What the task asks:
All entries below must be given again exactly as they stand.

§

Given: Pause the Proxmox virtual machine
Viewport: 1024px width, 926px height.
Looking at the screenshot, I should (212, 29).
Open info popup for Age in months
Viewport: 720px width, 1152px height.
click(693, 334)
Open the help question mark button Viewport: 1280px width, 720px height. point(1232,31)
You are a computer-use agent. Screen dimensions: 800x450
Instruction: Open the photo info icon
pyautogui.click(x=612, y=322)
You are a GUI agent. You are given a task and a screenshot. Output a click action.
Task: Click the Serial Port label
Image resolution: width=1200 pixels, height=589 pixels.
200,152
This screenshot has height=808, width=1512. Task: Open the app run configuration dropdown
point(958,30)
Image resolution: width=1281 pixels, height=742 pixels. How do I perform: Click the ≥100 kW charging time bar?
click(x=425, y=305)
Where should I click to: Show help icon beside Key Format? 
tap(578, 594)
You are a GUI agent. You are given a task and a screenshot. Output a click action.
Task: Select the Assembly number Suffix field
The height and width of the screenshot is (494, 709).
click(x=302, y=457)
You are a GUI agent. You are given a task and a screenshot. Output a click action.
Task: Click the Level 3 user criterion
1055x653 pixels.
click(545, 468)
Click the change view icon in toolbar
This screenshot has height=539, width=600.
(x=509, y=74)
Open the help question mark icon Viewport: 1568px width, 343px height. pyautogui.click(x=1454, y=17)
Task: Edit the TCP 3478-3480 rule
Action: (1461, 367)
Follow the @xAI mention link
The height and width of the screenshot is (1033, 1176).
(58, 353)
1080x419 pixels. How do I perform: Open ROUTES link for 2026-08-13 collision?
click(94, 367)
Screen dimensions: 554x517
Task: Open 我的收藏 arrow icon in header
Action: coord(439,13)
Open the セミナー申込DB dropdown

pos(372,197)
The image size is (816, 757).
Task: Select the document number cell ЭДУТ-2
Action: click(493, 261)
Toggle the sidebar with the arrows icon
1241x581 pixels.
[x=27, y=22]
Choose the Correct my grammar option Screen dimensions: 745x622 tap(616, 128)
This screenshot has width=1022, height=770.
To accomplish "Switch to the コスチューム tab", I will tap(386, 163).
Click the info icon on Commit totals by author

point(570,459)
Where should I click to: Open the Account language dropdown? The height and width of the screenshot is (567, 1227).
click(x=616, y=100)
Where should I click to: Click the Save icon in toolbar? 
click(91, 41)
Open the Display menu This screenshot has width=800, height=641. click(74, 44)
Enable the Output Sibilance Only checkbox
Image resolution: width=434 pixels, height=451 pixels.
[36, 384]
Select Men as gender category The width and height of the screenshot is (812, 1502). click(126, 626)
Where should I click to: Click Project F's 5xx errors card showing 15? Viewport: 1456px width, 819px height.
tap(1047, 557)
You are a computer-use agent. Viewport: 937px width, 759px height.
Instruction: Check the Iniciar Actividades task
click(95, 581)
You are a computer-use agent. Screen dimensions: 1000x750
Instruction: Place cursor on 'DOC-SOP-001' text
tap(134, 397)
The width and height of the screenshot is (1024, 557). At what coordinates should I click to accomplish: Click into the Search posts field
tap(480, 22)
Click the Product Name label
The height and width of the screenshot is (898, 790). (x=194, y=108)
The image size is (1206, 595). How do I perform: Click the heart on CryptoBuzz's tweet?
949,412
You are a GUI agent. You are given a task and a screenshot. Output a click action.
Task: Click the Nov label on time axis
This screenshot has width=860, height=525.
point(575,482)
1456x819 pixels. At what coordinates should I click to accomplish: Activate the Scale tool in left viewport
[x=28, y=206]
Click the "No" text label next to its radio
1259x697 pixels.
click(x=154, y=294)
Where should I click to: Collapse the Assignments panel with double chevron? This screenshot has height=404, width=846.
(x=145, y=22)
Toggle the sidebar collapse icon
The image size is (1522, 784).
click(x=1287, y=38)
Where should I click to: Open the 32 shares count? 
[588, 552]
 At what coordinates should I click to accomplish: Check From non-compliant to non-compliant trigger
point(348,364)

§

Task response:
Given: Pause the Proxmox virtual machine
Viewport: 1024px width, 926px height.
Looking at the screenshot, I should (212, 29).
Open info popup for Age in months
Viewport: 720px width, 1152px height.
click(693, 334)
Open the help question mark button Viewport: 1280px width, 720px height. point(1232,31)
You are a computer-use agent. Screen dimensions: 800x450
Instruction: Open the photo info icon
pyautogui.click(x=612, y=322)
You are a GUI agent. You are given a task and a screenshot. Output a click action.
Task: Click the Serial Port label
Image resolution: width=1200 pixels, height=589 pixels.
200,152
This screenshot has height=808, width=1512. Task: Open the app run configuration dropdown
point(958,30)
Image resolution: width=1281 pixels, height=742 pixels. How do I perform: Click the ≥100 kW charging time bar?
click(x=425, y=305)
Where should I click to: Show help icon beside Key Format? 
tap(578, 594)
You are a GUI agent. You are given a task and a screenshot. Output a click action.
Task: Select the Assembly number Suffix field
The height and width of the screenshot is (494, 709).
click(x=302, y=457)
You are a GUI agent. You are given a task and a screenshot. Output a click action.
Task: Click the Level 3 user criterion
1055x653 pixels.
click(545, 468)
Click the change view icon in toolbar
This screenshot has height=539, width=600.
(x=509, y=74)
Open the help question mark icon Viewport: 1568px width, 343px height. pyautogui.click(x=1454, y=17)
Task: Edit the TCP 3478-3480 rule
Action: (1461, 367)
Follow the @xAI mention link
The height and width of the screenshot is (1033, 1176).
(58, 353)
1080x419 pixels. How do I perform: Open ROUTES link for 2026-08-13 collision?
click(94, 367)
Screen dimensions: 554x517
Task: Open 我的收藏 arrow icon in header
Action: coord(439,13)
Open the セミナー申込DB dropdown

pos(372,197)
The image size is (816, 757).
Task: Select the document number cell ЭДУТ-2
Action: click(493, 261)
Toggle the sidebar with the arrows icon
1241x581 pixels.
[x=27, y=22]
Choose the Correct my grammar option Screen dimensions: 745x622 tap(616, 128)
This screenshot has width=1022, height=770.
To accomplish "Switch to the コスチューム tab", I will tap(386, 163).
Click the info icon on Commit totals by author

point(570,459)
Where should I click to: Open the Account language dropdown? The height and width of the screenshot is (567, 1227).
click(x=616, y=100)
Where should I click to: Click the Save icon in toolbar? 
click(91, 41)
Open the Display menu This screenshot has width=800, height=641. click(74, 44)
Enable the Output Sibilance Only checkbox
Image resolution: width=434 pixels, height=451 pixels.
[36, 384]
Select Men as gender category The width and height of the screenshot is (812, 1502). click(126, 626)
Where should I click to: Click Project F's 5xx errors card showing 15? Viewport: 1456px width, 819px height.
tap(1047, 557)
You are a computer-use agent. Viewport: 937px width, 759px height.
Instruction: Check the Iniciar Actividades task
click(95, 581)
You are a computer-use agent. Screen dimensions: 1000x750
Instruction: Place cursor on 'DOC-SOP-001' text
tap(134, 397)
The width and height of the screenshot is (1024, 557). At what coordinates should I click to accomplish: Click into the Search posts field
tap(480, 22)
Click the Product Name label
The height and width of the screenshot is (898, 790). (x=194, y=108)
The image size is (1206, 595). How do I perform: Click the heart on CryptoBuzz's tweet?
949,412
You are a GUI agent. You are given a task and a screenshot. Output a click action.
Task: Click the Nov label on time axis
This screenshot has width=860, height=525.
point(575,482)
1456x819 pixels. At what coordinates should I click to accomplish: Activate the Scale tool in left viewport
[x=28, y=206]
Click the "No" text label next to its radio
1259x697 pixels.
click(x=154, y=294)
Where should I click to: Collapse the Assignments panel with double chevron? This screenshot has height=404, width=846.
(x=145, y=22)
Toggle the sidebar collapse icon
The image size is (1522, 784).
click(x=1287, y=38)
Where should I click to: Open the 32 shares count? 
[588, 552]
 At what coordinates should I click to accomplish: Check From non-compliant to non-compliant trigger
point(348,364)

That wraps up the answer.